Get real!... What kind of IDIOT would ever accept any such deal in the high tech rapidly changing world of Internet real estate? That deal was structured by MSFT as a defacto merger, but one to first cripple and cohabit with Yahoo and then to slowly absorb the remnants. It was like MSFT intended, like a cheetah taking down an antelope on the African plains, to eat the liver first and not be in too big a hurry to feed on the rest of the carcass. There wouldn't be too many competitors around with the Veto in hand.

Too, even that deal would've still had to clear DOJ... and that would be child's play compared to getting it past Ole Nellie and her Merry Band of Commissars.
--
I'm wondering now how the usual suspects (the "sources close to" other sources close to somebody that knows a janitor that cleans the boardrooms at MSFT or Yahoo) can manage to spin another total merger rumor out of that letter from Bostock and Yang.

But, don't get me wrong. I'm got faith in that bunch. I figure they'll manage it somehow... especially when you can be anonymous in doing it.


andymay said:
All this news is seculating how Google may monopolize search advertising and drive up prices through its new Yahoo partnership but I feel Microsoft is inflating these rumors because they simply don’t want the deal to go through. The Yahoo partnership seems to be coming at a good time too. GOOG price dropped dramatically this morning along with community sentiment at http://www.predictwallstreet.com/forecast.aspx?symbol=MSFT. Predictors at PredictWallStreet.com predict Google close up tomorrow and I have to agree. YHOO is down as well this morning. In the long run, the Yahoo partnership will prove to only be beneficial for both companies.

HLB said:
In response to "yahoo's comment" Every company has a growth cycle and then a flat cycle. Shareholders who don't understand this principle should buy lotto!

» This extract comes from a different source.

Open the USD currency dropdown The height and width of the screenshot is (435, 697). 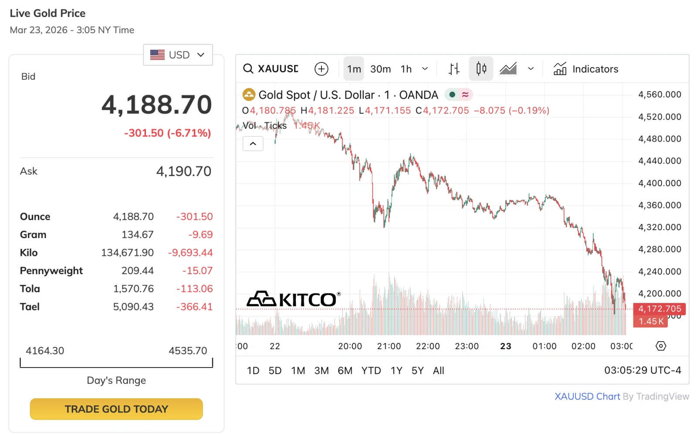(178, 55)
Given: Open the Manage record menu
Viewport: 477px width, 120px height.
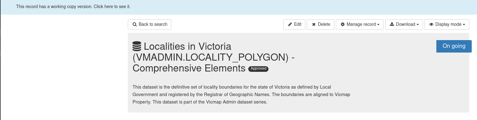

How long is the flat cycle suppose to run,7 years? It's not like the industry as a whole was down during that time(look at Google, myspace, facebook). It's more like management does not know how to create shareholder value by executing on strategies that would make Yahoo current. There are no reasons why investors would vote for current management, they have done nothing to garner trust or credibility over the 7 years.

HLB said:
Why wouldn't MSFT buy YHOO at $28-30? For the same reasons that they were willing to buy at $33 now that it's 10-15% less, it's an even better deal for them.

BottomFeeder said:
I'm going to buy YHOO when it hit's $4.00.